#### EXTRACT

Einstein became a professor at the Berlin Academy of Sciences. However, in 1933 he was visiting America just as Hitler came into power back in Einstein’s home country of Germany. Being born to Jewish parents he rightly thought it would not be a good idea to return to Germany. The Nazis were so offended by Einstein’s intellect that they burned all his books still remaining in Germany and included him on a list of enemies of the Nazi state entitled “not yet hanged” and put a $5,000 bounty on his head. Einstein responded to the Nazis by calling their actions a “spontaneous emotional outburst“ and stating that "more
than anything else in the world, they fear the influence of men of intellectual independence."
Einstein was granted refugee status and became a citizen of the United States of America, where he stayed for the remainder of his life. Einstein considered himself to be agnostic, not an atheist. He criticized personal gods, i.e. gods that are believed to resemble a human form. Einstein instead had pantheistic
beliefs. Which is the idea that the universe and nature itself, is equal to divinity, as apposed to an anthropomorphic, or human-like, god. Einstein was well known for his iconic shabby look. Which consisted of wild, uncombed hair and baggy, over-sized clothes. Also he never wore socks. He saw socks as unnecessary
and got frustrated that whenever he wore socks he got holes in them. He wouldn’t even wear
socks or comb his hair when visiting the White House.
Also part of Einstein’s “look” was his pipe. Einstein loved to smoke, whether it be cigarettes, cigars or his iconic pipe, which was his favourite method of tobacco inhalation. When he walked between his house and his office at Princeton University, he would almost always be seen leaving behind a trail of smoke. Einstein once had the following to say on the matter: “I believe that pipe smoking contributes to a somewhat calm and objective judgment in all human affairs.”
It was well known by everyone that knew him that Einstein had an incredibly bad memory.
He couldn’t remember most people’s names and couldn’t remember any phone numbers, including his own.
In 1952, after Israel’s first President, Israel Chaim Weizmann, died, Einstein was offered the position of Israel’s presidency, because the Israelis believed him to be the greatest Jew alive. Einstein, then aged 73, politely declined the offer. He said he lacked the “natural aptitude and the experience to deal properly with people”.
Einstein used to charge people for his autograph then donate all the money to charity.
Einstein was a prolific adulterer. During his first marriage to Mileva Maric, Albert had at least six affairs with other women. Knowing that his marriage was falling apart, Einstein made one final attempt at keeping the marriage together, for the sake of this children. So what did he do exactly? He demanded his wife signed a contract he drew up in order to maintain the impression that they were a happily married couple. The contract included the following clauses:
“You will make sure… - that my clothes and laundry are kept in good order; - that I will receive my three meals regularly in my room;
You will renounce all personal relations with me insofar as they are not completely necessary for social reasons. Specifically, you will forego…
- my sitting at home with you; - my going out or traveling with you.

########

Translate this sentence from the passage on Einstein into Spanish: "Einstein used to charge people for his autograph then donate all the money to charity."

#### EXTRACTED MATERIAL

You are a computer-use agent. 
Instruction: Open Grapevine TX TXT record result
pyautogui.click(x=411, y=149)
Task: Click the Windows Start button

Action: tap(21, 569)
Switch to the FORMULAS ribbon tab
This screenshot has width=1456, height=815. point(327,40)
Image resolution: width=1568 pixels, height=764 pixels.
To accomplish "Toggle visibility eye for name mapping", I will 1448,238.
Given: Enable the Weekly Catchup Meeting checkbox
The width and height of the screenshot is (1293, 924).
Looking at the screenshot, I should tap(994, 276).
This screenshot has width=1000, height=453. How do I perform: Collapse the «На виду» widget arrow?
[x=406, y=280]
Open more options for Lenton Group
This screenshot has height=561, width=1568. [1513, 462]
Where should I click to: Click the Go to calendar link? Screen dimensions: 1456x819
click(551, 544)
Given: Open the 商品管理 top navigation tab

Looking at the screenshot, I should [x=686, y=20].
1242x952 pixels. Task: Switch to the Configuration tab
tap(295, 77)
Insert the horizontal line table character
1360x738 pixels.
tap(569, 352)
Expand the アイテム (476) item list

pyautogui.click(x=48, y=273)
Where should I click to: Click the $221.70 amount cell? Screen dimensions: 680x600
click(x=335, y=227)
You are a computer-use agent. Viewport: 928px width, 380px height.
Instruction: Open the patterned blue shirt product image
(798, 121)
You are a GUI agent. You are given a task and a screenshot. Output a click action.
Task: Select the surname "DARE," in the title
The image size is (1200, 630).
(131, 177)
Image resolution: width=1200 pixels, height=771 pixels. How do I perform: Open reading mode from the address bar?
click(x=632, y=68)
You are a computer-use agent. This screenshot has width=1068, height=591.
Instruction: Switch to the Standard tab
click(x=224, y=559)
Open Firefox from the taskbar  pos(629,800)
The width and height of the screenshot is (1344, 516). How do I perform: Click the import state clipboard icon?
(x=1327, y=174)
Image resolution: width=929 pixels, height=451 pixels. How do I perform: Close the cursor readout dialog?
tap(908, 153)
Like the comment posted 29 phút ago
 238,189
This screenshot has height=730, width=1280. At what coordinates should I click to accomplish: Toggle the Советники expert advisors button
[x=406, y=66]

########

_TASK ANSWER_
Einstein solía cobrarle a la gente por su autógrafo y después donar todo el dinero a obras de caridad.